Murky brown water also gushed through streets, sweeping away large waste containers and forcing vehicles to advance at a crawl.
The Balearic Islands’ regional Government reported 179 incidents on Ibiza and six on Formentera, most related to flooding on ground floors, roads, falling trees and urban material, as well as the risk of rivers overflowing.
Regional authorities said three people were lightly injured in a landslip near a hotel but confirmed no serious injuries or deaths.
The Spanish Army’s emergencies unit deployed with reinforcements from the neighbouring island of Mallorca and the mainland to help pump water from buildings and clear roads, some of which remained cut off.
Painful memories
Emergency services on Ibiza and Formentera had sent a mass telephone alert to warn residents, suspending all classes and shutting beaches.

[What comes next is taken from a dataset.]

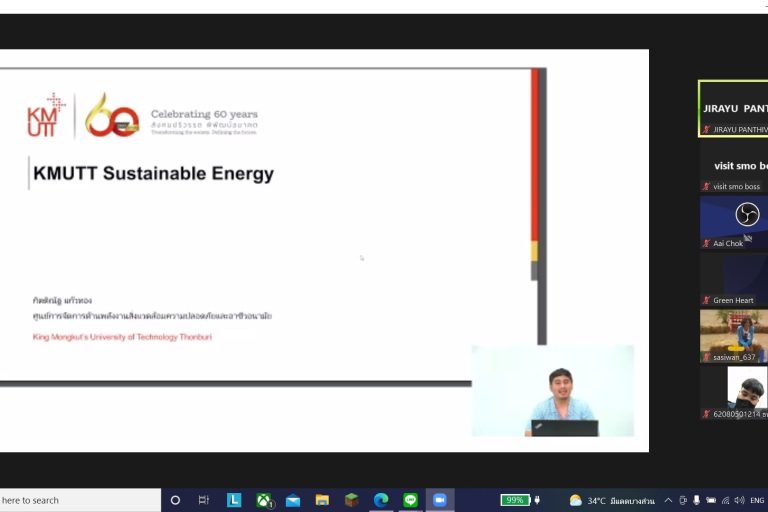Open File Explorer from taskbar
This screenshot has height=512, width=768.
[322, 500]
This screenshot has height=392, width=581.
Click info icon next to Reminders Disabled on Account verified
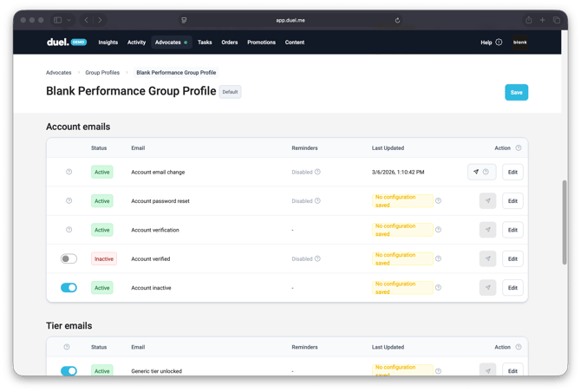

All education centres would remain shut in Ibiza town tomorrow, the regional authorities announced, saying normality would return on Friday after a full revision of all school buildings.
Aemet lifted all weather warnings for Ibiza and Formentera by the evening after earlier declaring the highest red alert.
Prime Minister Pedro Sanchez expressed his concern on X, urging people to “exercise caution and follow information from official channels”.
A red alert yesterday forced schools to shut for more than half a million pupils in the Valencia region, reviving painful memories of last year’s floods.
Scientists say human-driven climate change is intensifying extreme weather events such as the heavy rainfall that triggers floods, with a warmer atmosphere capable of holding more water.
Oceans have absorbed 90% of the excess heat produced by human activity since the industrial age, according to scientists, causing the Mediterranean Sea to warm rapidly.